Im Eifer des Gefechts kann vieles Mal passieren, was über eine gesunde Norm hinausgeht. Es ist uns allen schon mal passiert: Im Streit eine Beleidigung zu viel von den Lippen gleiten lassen, das Glas Wein am Feierabend zu vollgegossen, in der Stadt das Gas mal so weit durchgedrückt, dass die Tempo-Anzeige schon auf 65 km/h stand – übertreiben ist normal und menschlich. Doch in England gibt es einen Mann, der die Kunst des Übertreibens neu definiert.

Dieser Mann ließ sich in England in einen Straßenkampf verwickeln von einem zweiten offensichtlich unnötig provozierenden Mann, der einfach nicht lockerließ. Vor einem McDonalds trafen die beiden aufeinander, und gaben sich ein paar müde Macho-Schubser bis es richtig zur Sache ging. Mit noch relativ unbedrohlich aussehenden Fäusten hämmerten die beiden dann aufeinander ein. Im Hintergrund lief währenddessen Mambo No. 5.

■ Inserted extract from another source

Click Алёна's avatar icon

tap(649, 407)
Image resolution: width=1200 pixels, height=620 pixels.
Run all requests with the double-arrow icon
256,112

Als der Provokateur immer noch nicht aufhörte, Typ 1 zu verfolgen, wurde Typ 1 ungeduldig und tat etwas, für das er nun im Netz unweigerlich gefeiert wird. Er griff auf den Boden, hob eine schon leblose Taube auf, und schmiss sie nach seinem Gegner – wie eine Waffe.

Danach lag die Taube (weiterhin tot, zum Glück) auf einem Straßenpflaster in England, während Lou Bega im Hintergrund "a little bit of Rita is all I need" sang.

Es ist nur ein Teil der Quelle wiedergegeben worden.